[Stored items]
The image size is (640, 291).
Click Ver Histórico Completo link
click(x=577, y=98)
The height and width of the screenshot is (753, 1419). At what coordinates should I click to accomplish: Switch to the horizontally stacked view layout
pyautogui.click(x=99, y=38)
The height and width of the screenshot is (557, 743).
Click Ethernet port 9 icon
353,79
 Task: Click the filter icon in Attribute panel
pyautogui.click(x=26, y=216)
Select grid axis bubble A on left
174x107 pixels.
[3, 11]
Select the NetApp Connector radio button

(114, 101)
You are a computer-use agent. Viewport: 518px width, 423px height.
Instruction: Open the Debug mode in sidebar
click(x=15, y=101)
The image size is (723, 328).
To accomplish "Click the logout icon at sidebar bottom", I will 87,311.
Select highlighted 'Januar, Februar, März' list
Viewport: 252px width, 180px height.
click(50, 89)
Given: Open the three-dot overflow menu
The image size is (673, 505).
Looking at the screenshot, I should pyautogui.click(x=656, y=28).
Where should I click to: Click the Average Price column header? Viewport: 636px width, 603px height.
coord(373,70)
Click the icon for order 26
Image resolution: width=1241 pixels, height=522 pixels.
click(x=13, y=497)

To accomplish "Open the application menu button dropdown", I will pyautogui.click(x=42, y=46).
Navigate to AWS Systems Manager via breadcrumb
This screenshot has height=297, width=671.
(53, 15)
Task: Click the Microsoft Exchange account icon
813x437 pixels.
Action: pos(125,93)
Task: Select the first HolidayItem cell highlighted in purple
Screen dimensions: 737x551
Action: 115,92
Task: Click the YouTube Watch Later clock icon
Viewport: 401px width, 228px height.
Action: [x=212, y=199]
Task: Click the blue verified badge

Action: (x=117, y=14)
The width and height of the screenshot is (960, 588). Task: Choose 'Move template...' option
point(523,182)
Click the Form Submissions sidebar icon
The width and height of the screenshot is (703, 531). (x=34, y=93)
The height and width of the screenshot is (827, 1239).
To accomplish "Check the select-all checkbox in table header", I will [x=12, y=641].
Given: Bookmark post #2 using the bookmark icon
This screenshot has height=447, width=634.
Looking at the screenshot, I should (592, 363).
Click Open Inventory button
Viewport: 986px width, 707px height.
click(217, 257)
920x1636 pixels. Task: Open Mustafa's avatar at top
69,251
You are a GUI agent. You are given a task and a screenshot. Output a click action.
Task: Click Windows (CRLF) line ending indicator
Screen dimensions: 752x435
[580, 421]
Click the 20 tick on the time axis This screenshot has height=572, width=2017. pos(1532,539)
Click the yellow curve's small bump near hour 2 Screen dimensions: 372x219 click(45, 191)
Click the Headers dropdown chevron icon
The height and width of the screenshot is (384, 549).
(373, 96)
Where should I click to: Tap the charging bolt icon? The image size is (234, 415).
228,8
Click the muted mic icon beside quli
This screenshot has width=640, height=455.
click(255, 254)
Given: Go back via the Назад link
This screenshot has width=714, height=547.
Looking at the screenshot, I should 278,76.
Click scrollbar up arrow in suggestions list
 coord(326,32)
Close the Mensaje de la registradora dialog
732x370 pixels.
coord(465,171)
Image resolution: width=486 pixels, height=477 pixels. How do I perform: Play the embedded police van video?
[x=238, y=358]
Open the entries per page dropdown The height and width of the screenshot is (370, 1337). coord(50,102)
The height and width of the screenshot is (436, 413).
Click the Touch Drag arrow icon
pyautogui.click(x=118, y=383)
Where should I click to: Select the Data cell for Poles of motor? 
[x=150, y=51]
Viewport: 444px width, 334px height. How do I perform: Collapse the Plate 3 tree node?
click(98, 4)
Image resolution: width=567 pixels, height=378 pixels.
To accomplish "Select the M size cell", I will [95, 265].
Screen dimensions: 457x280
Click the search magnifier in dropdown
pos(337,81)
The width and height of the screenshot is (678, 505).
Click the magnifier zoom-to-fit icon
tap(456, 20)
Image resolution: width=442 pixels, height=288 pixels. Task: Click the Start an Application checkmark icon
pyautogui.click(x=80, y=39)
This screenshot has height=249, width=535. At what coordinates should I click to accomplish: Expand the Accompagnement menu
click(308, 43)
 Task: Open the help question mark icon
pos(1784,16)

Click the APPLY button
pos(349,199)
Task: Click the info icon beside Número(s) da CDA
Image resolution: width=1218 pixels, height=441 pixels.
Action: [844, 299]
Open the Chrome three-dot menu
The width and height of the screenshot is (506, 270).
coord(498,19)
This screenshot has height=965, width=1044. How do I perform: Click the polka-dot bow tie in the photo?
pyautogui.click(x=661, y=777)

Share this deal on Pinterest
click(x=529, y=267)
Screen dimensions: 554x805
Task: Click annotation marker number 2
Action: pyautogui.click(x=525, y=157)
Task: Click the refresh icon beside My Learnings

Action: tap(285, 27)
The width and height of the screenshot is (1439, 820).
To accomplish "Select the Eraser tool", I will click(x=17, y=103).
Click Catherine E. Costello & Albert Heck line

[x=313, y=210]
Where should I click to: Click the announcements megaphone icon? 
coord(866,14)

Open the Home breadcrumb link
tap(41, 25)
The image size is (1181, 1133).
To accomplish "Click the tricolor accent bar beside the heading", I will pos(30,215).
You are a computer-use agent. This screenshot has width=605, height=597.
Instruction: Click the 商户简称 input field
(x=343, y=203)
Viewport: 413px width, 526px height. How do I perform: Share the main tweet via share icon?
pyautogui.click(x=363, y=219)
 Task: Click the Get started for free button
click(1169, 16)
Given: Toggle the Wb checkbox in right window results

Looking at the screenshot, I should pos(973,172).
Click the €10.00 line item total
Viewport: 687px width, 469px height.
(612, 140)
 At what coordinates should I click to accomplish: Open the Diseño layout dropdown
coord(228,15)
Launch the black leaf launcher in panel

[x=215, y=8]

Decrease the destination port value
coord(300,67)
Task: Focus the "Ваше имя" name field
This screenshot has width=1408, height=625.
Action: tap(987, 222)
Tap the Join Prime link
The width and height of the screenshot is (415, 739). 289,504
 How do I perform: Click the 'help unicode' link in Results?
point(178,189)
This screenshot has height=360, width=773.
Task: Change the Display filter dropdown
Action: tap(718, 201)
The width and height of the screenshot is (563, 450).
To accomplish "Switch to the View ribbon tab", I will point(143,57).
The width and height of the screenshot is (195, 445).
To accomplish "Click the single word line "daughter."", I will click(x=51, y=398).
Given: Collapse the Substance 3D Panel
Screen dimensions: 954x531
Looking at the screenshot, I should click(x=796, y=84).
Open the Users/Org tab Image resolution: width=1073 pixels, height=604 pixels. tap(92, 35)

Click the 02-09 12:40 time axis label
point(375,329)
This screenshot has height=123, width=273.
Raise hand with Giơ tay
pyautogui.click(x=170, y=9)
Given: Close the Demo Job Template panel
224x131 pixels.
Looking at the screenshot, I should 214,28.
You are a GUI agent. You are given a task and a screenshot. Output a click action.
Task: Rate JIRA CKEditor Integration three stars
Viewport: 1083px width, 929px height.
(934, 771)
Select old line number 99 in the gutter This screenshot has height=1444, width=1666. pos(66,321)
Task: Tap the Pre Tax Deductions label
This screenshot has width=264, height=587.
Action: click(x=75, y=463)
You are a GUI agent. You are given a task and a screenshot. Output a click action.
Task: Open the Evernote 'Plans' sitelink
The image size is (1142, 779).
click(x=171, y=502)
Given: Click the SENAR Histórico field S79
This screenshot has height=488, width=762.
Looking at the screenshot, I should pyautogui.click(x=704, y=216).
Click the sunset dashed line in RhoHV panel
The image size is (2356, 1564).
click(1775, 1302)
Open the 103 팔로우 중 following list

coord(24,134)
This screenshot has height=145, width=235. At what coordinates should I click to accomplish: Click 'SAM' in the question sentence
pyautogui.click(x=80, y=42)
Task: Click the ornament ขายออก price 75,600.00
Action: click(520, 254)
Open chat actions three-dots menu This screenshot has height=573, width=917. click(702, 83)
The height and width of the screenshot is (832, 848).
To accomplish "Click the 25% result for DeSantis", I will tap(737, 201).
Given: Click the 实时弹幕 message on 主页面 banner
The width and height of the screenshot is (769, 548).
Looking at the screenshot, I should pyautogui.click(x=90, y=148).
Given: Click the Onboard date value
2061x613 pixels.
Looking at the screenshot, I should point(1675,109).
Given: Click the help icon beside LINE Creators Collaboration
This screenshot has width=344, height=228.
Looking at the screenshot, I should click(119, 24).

— WORK ORDER —
Copy the stretch of the records above that runs from the line with "Where should I click to: Click the Average" through the line with "Task: Click Windows". Both end lines belong in the copy, and nothing else does.

— TASK OUTPUT —
Where should I click to: Click the Average Price column header? Viewport: 636px width, 603px height.
coord(373,70)
Click the icon for order 26
Image resolution: width=1241 pixels, height=522 pixels.
click(x=13, y=497)

To accomplish "Open the application menu button dropdown", I will pyautogui.click(x=42, y=46).
Navigate to AWS Systems Manager via breadcrumb
This screenshot has height=297, width=671.
(53, 15)
Task: Click the Microsoft Exchange account icon
813x437 pixels.
Action: pos(125,93)
Task: Select the first HolidayItem cell highlighted in purple
Screen dimensions: 737x551
Action: 115,92
Task: Click the YouTube Watch Later clock icon
Viewport: 401px width, 228px height.
Action: [x=212, y=199]
Task: Click the blue verified badge

Action: (x=117, y=14)
The width and height of the screenshot is (960, 588). Task: Choose 'Move template...' option
point(523,182)
Click the Form Submissions sidebar icon
The width and height of the screenshot is (703, 531). (x=34, y=93)
The height and width of the screenshot is (827, 1239).
To accomplish "Check the select-all checkbox in table header", I will [x=12, y=641].
Given: Bookmark post #2 using the bookmark icon
This screenshot has height=447, width=634.
Looking at the screenshot, I should (592, 363).
Click Open Inventory button
Viewport: 986px width, 707px height.
click(217, 257)
920x1636 pixels. Task: Open Mustafa's avatar at top
69,251
You are a GUI agent. You are given a task and a screenshot. Output a click action.
Task: Click Windows (CRLF) line ending indicator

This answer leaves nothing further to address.